Sylvain Tesson, la reconquête de la liberté
C’est l’histoire d’un baroudeur intrépide qui chute d’un toit haut de huit mètres et qui s’en sort. Survivre oui, mais ensuite il faut recommencer à vivre. Un an après, comment Sylvain Tesson, nomade allergique au repos, va-t-il reprendre du poil de la bête ? En partant à pied sur les chemins oubliés de la France rurale.

Sur les chemins noirs ©Thomas Goisque
« J’étais tombé du rebord de la nuit, m’étais écrasé sur la Terre. »
Un avant-propos touchant et rempli d’humanité nous donne tout de suite le ton. Sylvain Tesson a très envie de respirer l’air pur, loin de celui des maisons de rééducation. On imagine le calvaire de ces quelques mois d’hôpital pour cet écrivain-voyageur qui a toujours souhaité échapper au renoncement des sédentaires. Il n’a plus à nous convaincre des vertus du voyage et de ses qualités d’explorateur, lui qui a sillonné depuis plus de vingt ans les chemins de l’Himalaya, de la Sibérie, les steppes d’Asie centrale, à vélo, à pied, à cheval et même en side-car…
Il se l’était promis « Si je m’en sors, je traverse la France à pied ». Du 24 août au 8 novembre 2015, Sylvain Tesson part du Mercantour, pour remonter jusqu’au Cotentin, en passant par le Massif central. Son itinéraire s’inspire d’un rapport gouvernemental français identifiant les zones de « l’hyper ruralité » du territoire, ces départements enclavés, abandonnés, à l’écart du développement urbain, ces chemins noirs. Il traverse la diagonale du vide, la France oubliée, rurale, celle des paysans qui ont façonné le territoire.
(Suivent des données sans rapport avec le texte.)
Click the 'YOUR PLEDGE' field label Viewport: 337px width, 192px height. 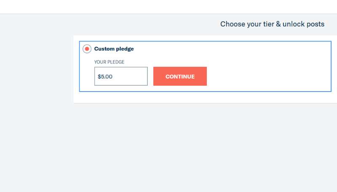(x=109, y=62)
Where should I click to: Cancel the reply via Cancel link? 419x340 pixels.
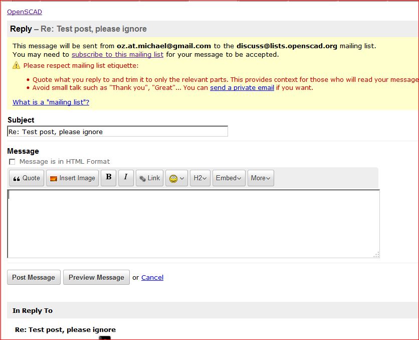152,277
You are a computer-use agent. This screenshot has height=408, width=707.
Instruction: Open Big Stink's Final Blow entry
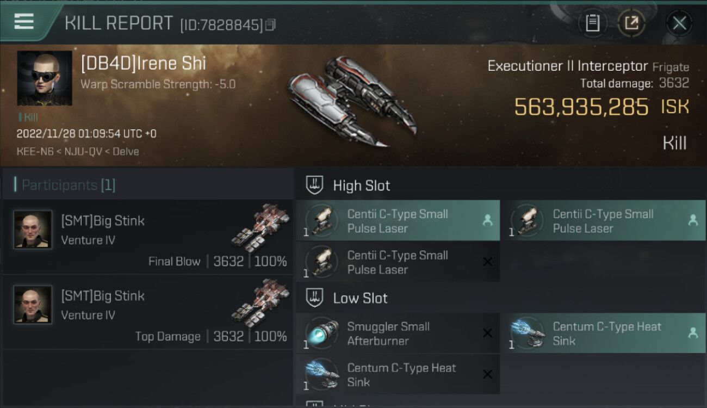coord(148,237)
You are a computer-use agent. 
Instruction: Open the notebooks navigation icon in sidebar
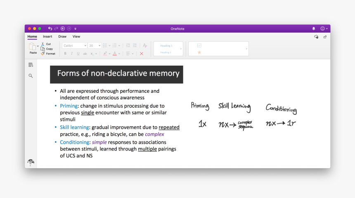[x=31, y=65]
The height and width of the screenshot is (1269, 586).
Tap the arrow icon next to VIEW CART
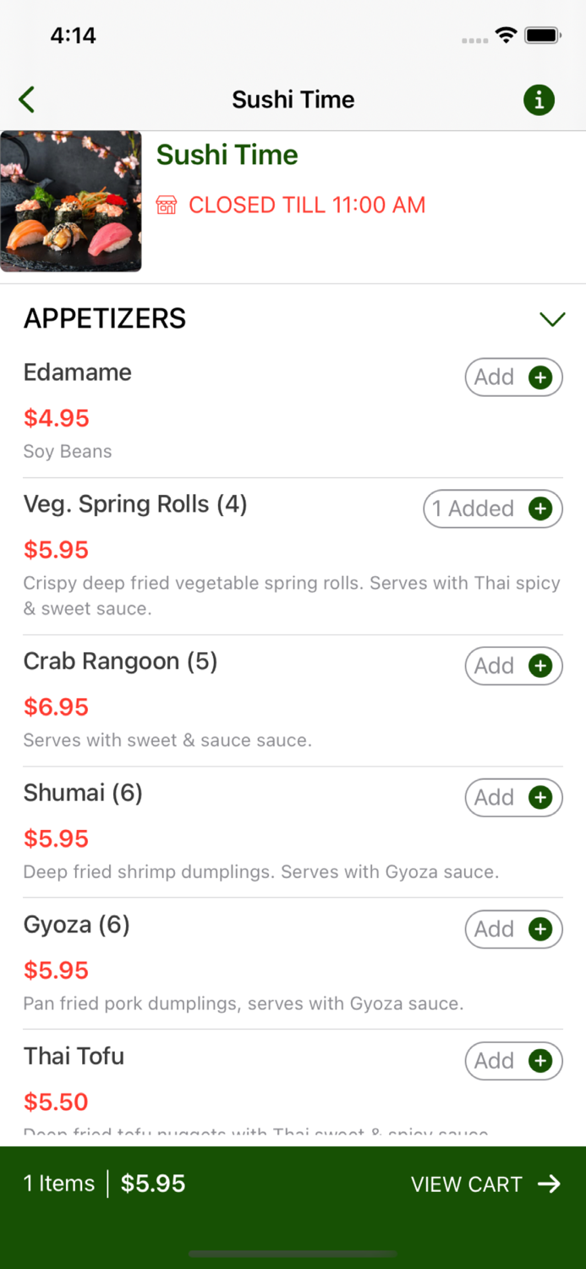(550, 1184)
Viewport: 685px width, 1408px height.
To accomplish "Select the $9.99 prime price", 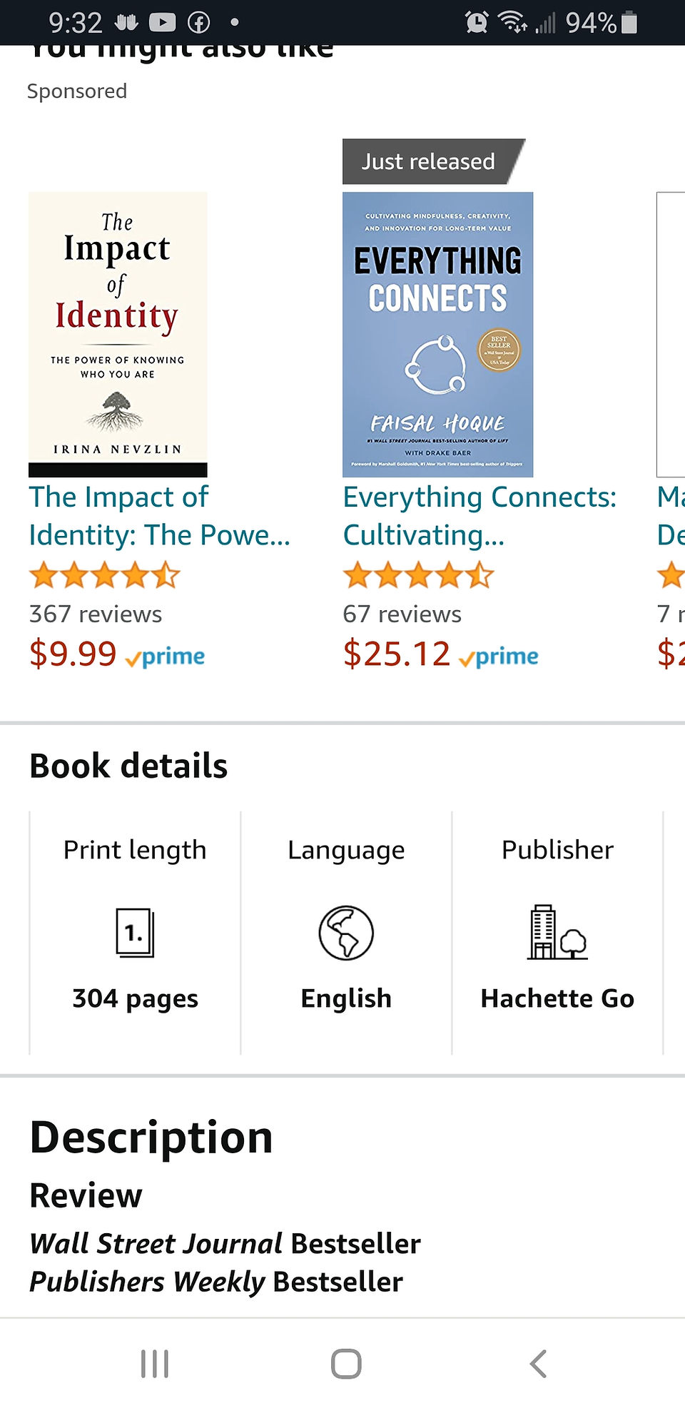I will (x=117, y=654).
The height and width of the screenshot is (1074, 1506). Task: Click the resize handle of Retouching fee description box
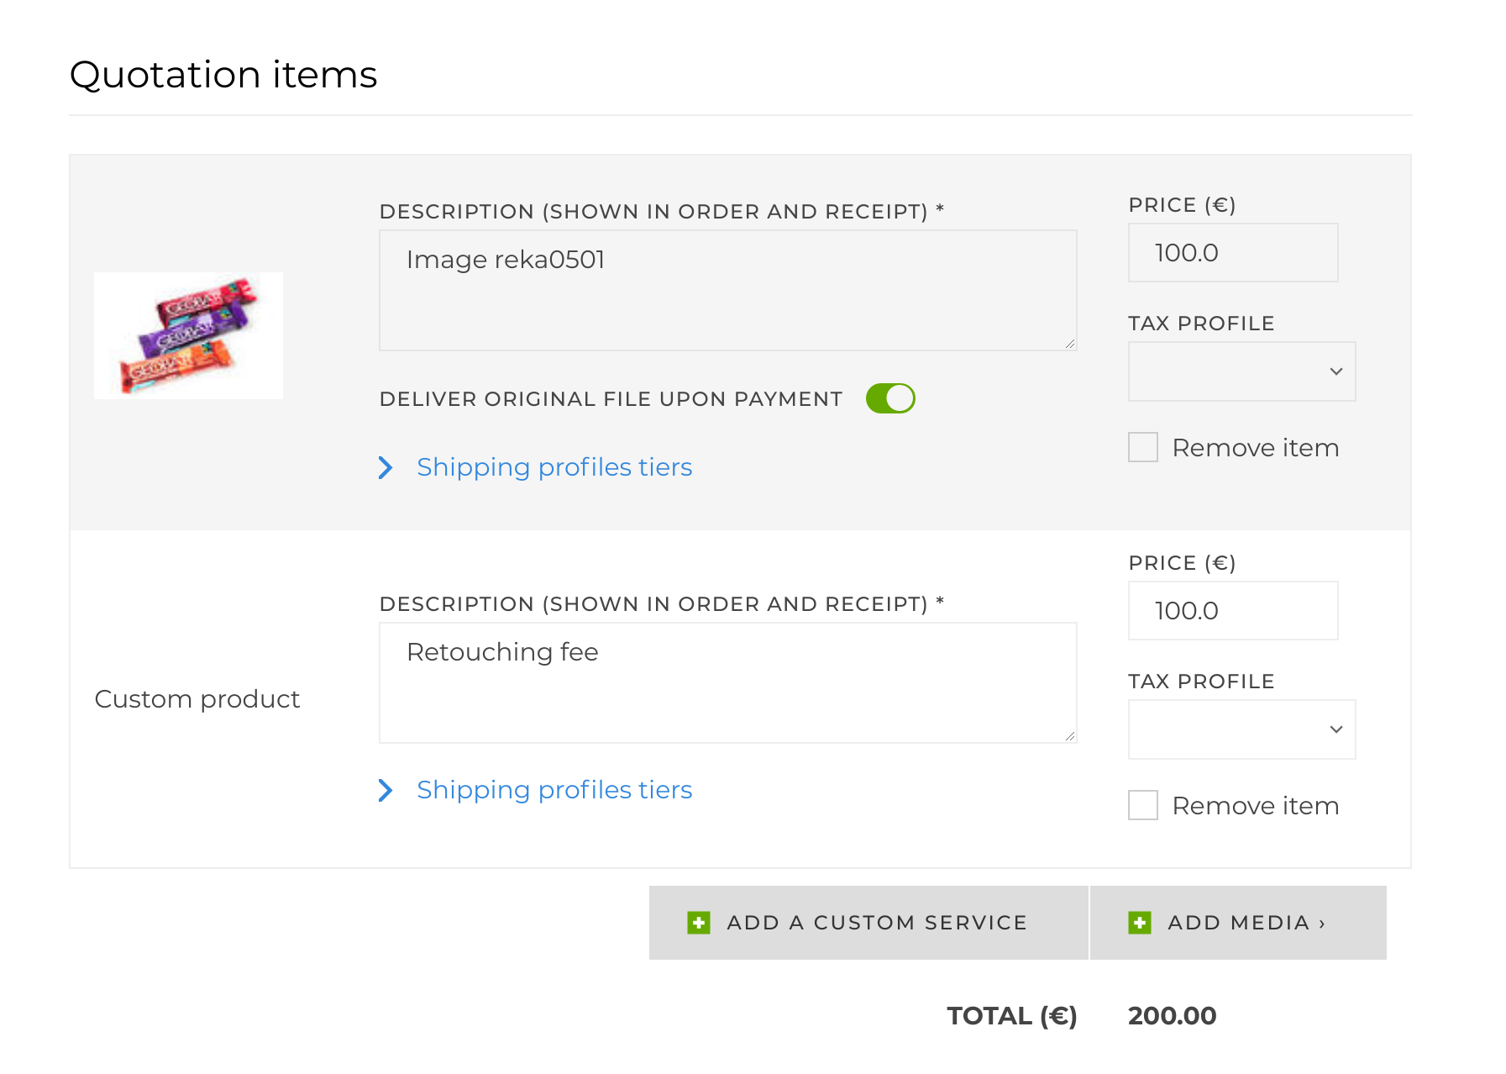(1069, 735)
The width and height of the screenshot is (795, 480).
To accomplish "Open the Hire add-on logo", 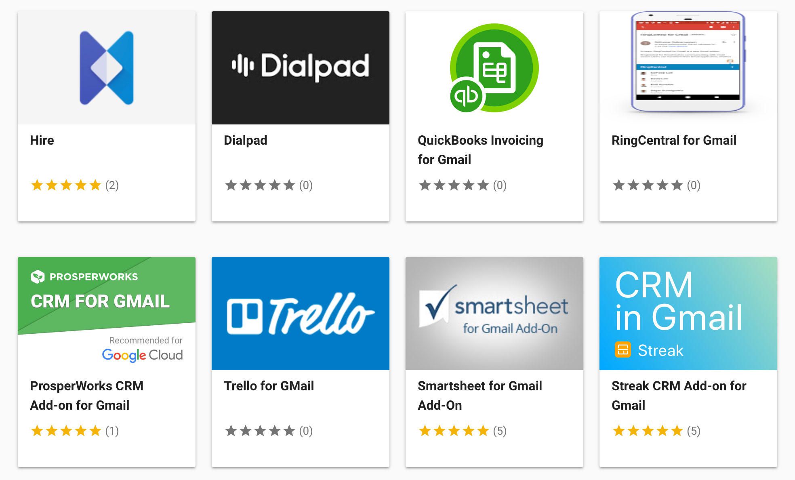I will coord(107,68).
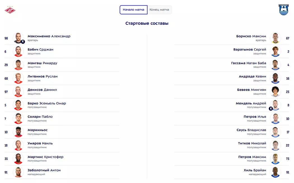The image size is (294, 183).
Task: Click the Baltika club logo
Action: pyautogui.click(x=284, y=10)
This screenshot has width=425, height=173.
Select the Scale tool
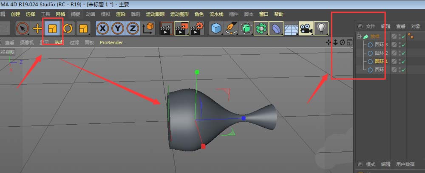coord(53,28)
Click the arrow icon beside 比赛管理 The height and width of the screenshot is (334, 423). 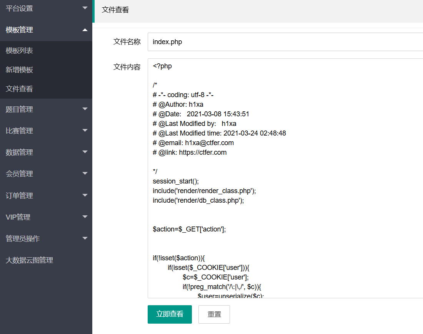(x=85, y=131)
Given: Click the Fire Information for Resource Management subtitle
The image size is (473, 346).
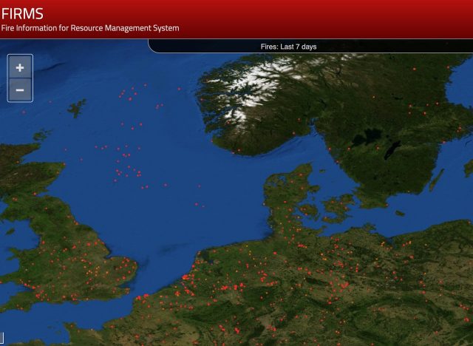Looking at the screenshot, I should pos(90,28).
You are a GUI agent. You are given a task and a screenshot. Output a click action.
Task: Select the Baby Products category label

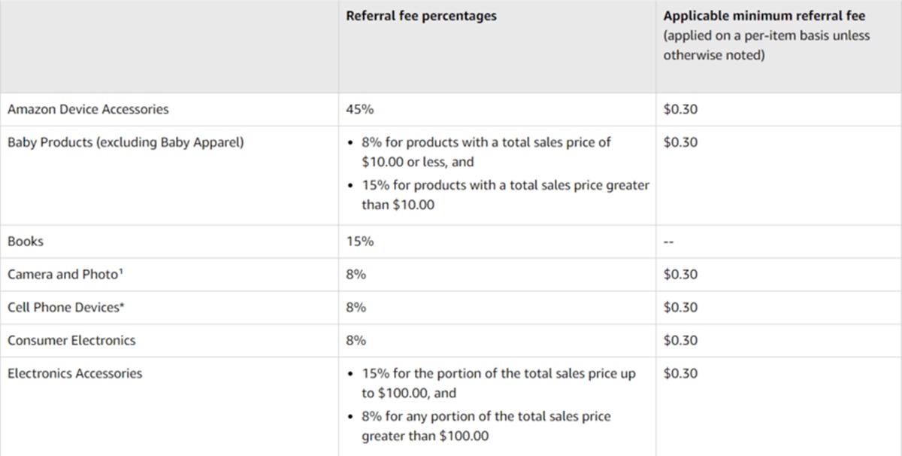pyautogui.click(x=126, y=142)
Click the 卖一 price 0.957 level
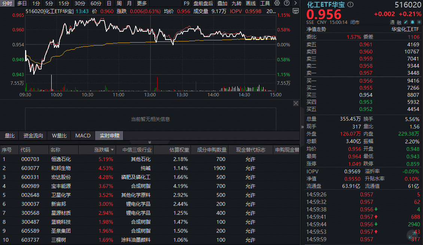This screenshot has height=245, width=423. click(x=365, y=73)
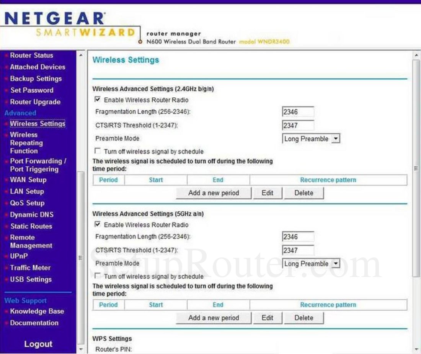
Task: Open USB Settings
Action: [31, 280]
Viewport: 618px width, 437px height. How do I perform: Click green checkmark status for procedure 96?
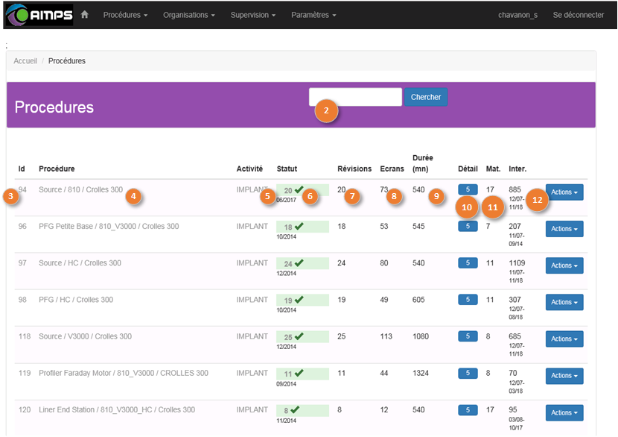click(x=299, y=226)
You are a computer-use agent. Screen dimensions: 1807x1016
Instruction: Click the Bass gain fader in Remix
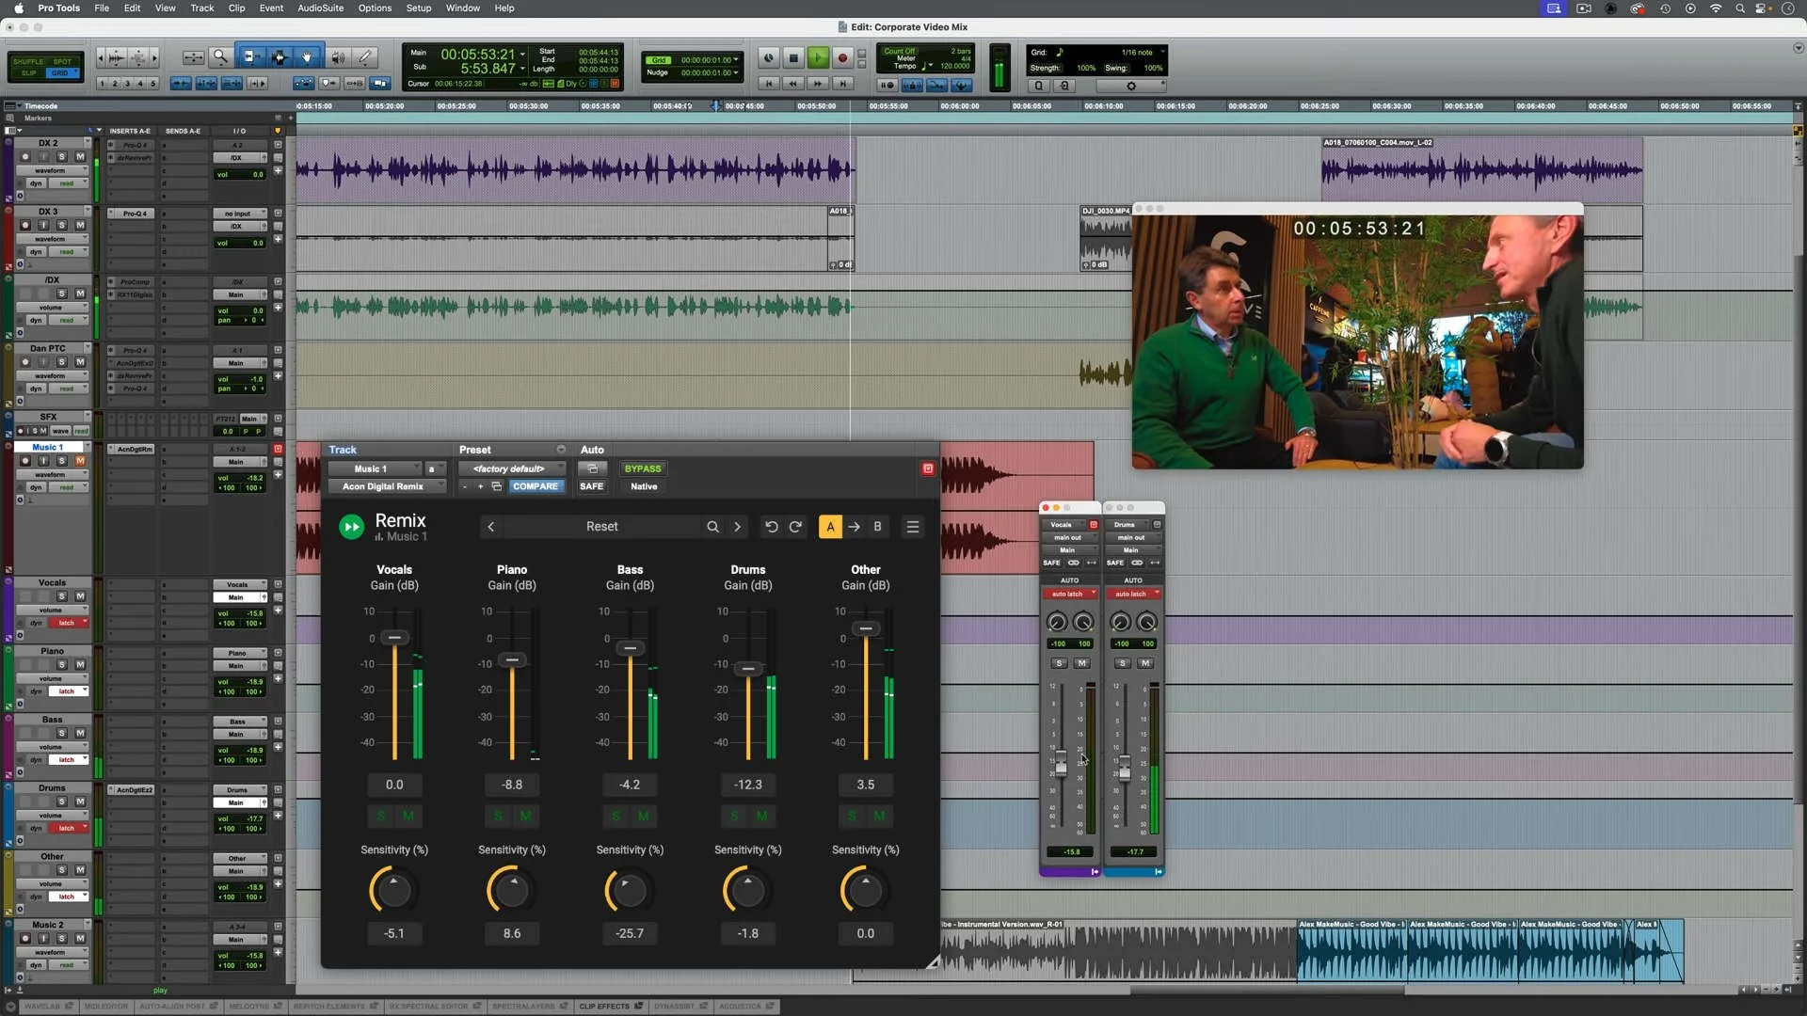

Ce même territoire aujourd’hui de plus en plus marqué par la laideur et l’absurdité de l’aménagement, les zones périurbaines, les ZAC et les pavillons de banlieue qui s’étalent au pied des montagnes. Sa rééducation se déroule entre son rapport fusionnel à la nature et ses préoccupations de géographe.
Pour réaliser son périple, il s’appuie sur les cartes de l’IGN au 1/25000e, « cartes au trésor qui nous révèlent les chemins de traverse, des merveilles !». Géographe dans l’âme et passionné de géologie, son rapport au terrain est omniprésent, habilement alterné par des voyages au cœur de sa géographie intérieure. Sans jamais s’apitoyer sur son sort et sur son accident qu’il appelle « mon petit pépin de santé », il oscille entre courage et légèreté. Très diminué physiquement, il ne perd jamais de vue son objectif premier : aller jusqu’au bout pour retrouver ses forces.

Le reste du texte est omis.